[[ Exercise data, beginning ]]

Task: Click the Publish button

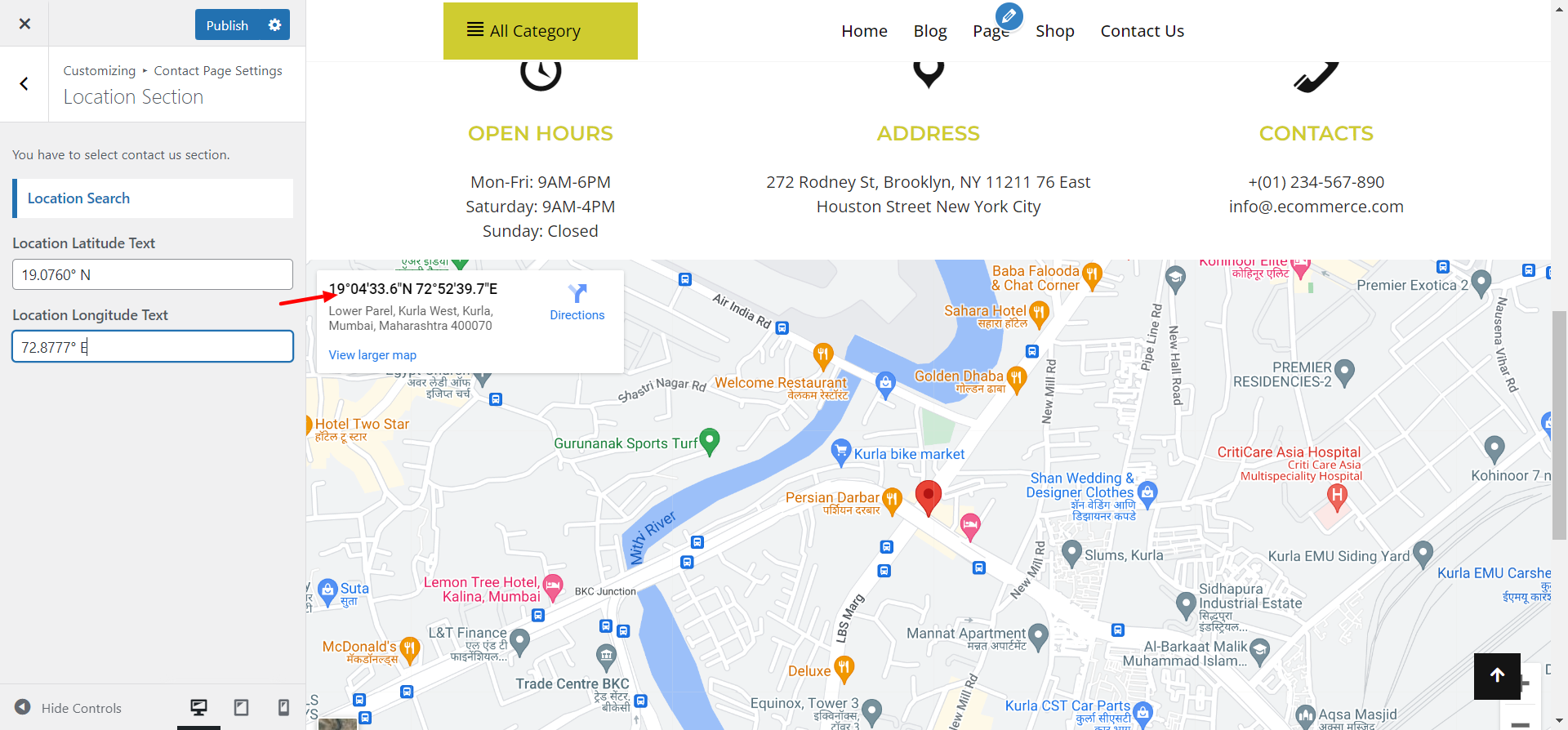Action: [227, 24]
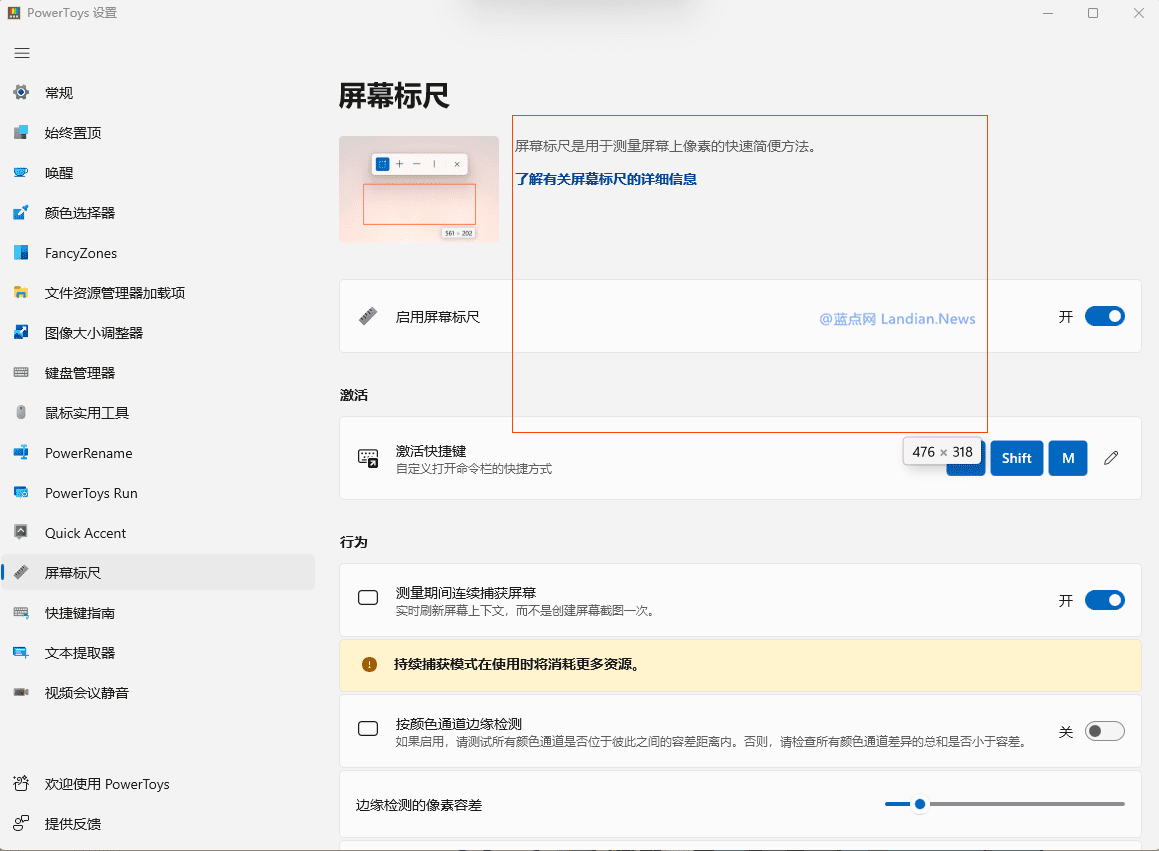Click the 边缘检测的像素容差 slider

[1004, 804]
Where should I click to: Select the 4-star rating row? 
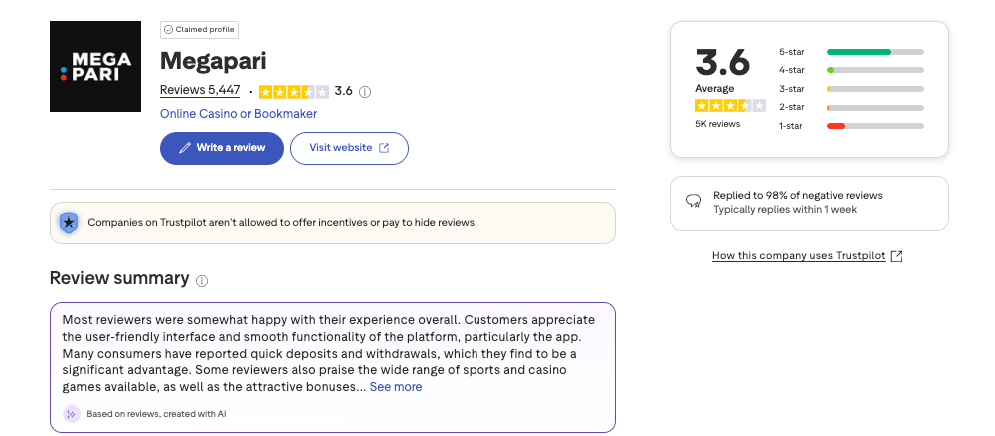pyautogui.click(x=850, y=70)
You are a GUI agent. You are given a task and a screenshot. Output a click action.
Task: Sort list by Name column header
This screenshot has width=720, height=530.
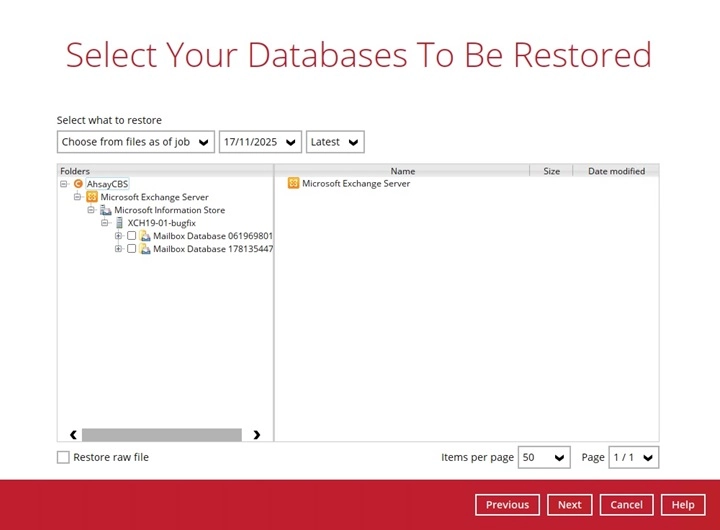click(402, 171)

[[ Exercise data, end ]]

Problem. Go through the lines above and write each one out verbatim, skipping the pictures.

Exercise output.
Task: Click the Publish button

Action: [227, 24]
Click the 边缘检测的像素容差 slider

[1004, 804]
Where should I click to: Select the 4-star rating row? 
pyautogui.click(x=850, y=70)
You are a GUI agent. You are given a task and a screenshot. Output a click action.
Task: Sort list by Name column header
This screenshot has width=720, height=530.
click(402, 171)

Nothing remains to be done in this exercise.